| What the task asks |
Identify each line below that contains the word "agent", and copy it out.

| Stored data entries |

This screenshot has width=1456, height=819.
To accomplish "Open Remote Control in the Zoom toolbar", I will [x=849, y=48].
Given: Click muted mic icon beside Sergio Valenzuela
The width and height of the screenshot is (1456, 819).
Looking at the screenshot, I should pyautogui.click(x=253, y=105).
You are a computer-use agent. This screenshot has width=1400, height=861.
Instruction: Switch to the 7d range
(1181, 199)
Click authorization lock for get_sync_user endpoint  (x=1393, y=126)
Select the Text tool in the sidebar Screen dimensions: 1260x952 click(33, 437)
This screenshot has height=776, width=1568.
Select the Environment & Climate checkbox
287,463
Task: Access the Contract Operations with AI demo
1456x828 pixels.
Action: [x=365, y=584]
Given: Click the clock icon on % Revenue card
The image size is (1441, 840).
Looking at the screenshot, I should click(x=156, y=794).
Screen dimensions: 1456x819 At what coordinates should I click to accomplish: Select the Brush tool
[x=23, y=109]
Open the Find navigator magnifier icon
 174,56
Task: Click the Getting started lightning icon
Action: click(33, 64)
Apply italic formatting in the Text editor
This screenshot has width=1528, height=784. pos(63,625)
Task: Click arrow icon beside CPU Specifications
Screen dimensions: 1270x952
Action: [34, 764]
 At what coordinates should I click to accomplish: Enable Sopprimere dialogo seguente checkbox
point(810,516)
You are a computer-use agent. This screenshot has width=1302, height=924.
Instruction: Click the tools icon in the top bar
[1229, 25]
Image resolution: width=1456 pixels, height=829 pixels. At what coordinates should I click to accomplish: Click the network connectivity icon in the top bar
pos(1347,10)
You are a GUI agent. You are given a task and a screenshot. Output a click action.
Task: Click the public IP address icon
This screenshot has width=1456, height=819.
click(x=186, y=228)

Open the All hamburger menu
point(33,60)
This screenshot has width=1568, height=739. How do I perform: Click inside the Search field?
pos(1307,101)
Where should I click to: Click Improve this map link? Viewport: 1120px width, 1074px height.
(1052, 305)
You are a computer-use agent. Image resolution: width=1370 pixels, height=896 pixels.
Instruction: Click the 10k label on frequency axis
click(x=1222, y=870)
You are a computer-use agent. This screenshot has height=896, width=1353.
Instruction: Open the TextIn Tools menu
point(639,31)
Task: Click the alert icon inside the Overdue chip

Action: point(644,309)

| Answer to the problem |
You are a computer-use agent. This screenshot has width=1400, height=861.
You are a computer-use agent. This screenshot has width=1302, height=924.
You are a GUI agent. You are given a task and a screenshot. Output a click action.
You are a computer-use agent. Image resolution: width=1370 pixels, height=896 pixels.
You are a computer-use agent. This screenshot has height=896, width=1353.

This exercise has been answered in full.